7. The piezoelectric oscillator according to claim 3, wherein the potentiometer controls a voltage to be applied to the variable-capacitance diode, when a value of an internal variable resistance is changed.

8. The piezoelectric oscillator according to claim 4, wherein the potentiometer controls a voltage to be applied to the variable-capacitance diode, when a value of an internal variable resistance is changed.

9. The piezoelectric oscillator according to claim 5, wherein the potentiometer performs adjustment of frequency in such a manner that the potentiometer increases the frequency by increasing the voltage to be applied to the variable-capacitance diode so as to decrease capacitance, and decreases the frequency by decreasing the voltage to be applied so as to increase the capacitance.

10. The piezoelectric oscillator according to claim 6, wherein the potentiometer performs adjustment of frequency in such a manner that the potentiometer increases the frequency by increasing the voltage to be applied to the variable-capacitance diode so as to decrease capacitance, and decreases the frequency by decreasing the voltage to be applied so as to increase the capacitance.

11. The piezoelectric oscillator according to claim 7, wherein the potentiometer performs adjustment of frequency in such a manner that the potentiometer increases the frequency by increasing the voltage to be applied to the variable-capacitance diode so as to decrease capacitance, and decreases the frequency by decreasing the voltage to be applied so as to increase the capacitance.

12. The piezoelectric oscillator according to claim 8, wherein the potentiometer performs adjustment of frequency in such a manner that the potentiometer increases the frequency by increasing the voltage to be applied to the variable-capacitance diode so as to decrease capacitance, and decreases the frequency by decreasing the voltage to be applied so as to increase the capacitance.

13. The piezoelectric oscillator according to claim 5, wherein the potentiometer is a digital potentiometer having a memory, and the memory stores therein a value of a variable resistance.

14. The piezoelectric oscillator according to claim 6, wherein the potentiometer is a digital potentiometer having a memory, and the memory stores therein a value of a variable resistance.

15. The piezoelectric oscillator according to claim 7, wherein the potentiometer is a digital potentiometer having a memory, and the memory stores therein a value of a variable resistance.

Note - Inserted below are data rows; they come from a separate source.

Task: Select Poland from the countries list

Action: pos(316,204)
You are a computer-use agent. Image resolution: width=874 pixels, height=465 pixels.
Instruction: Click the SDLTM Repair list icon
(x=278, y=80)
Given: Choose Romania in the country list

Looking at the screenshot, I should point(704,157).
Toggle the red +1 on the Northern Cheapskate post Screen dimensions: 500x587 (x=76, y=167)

16. The piezoelectric oscillator according to claim 8, wherein the potentiometer is a digital potentiometer having a memory, and the memory stores therein a value of a variable resistance.

17. The piezoelectric oscillator according to claim 9, wherein the potentiometer is a digital potentiometer having a memory, and the memory stores therein a value of a variable resistance.

18. The piezoelectric oscillator according to claim 10, wherein the potentiometer is a digital potentiometer having a memory, and the memory stores therein a value of a variable resistance.

19. The piezoelectric oscillator according to claim 11, wherein the potentiometer is a digital potentiometer having a memory, and the memory stores therein a value of a variable resistance.

20. The piezoelectric oscillator according to claim 12, wherein the potentiometer is a digital potentiometer having a memory, and the memory stores therein a value of a variable resistance.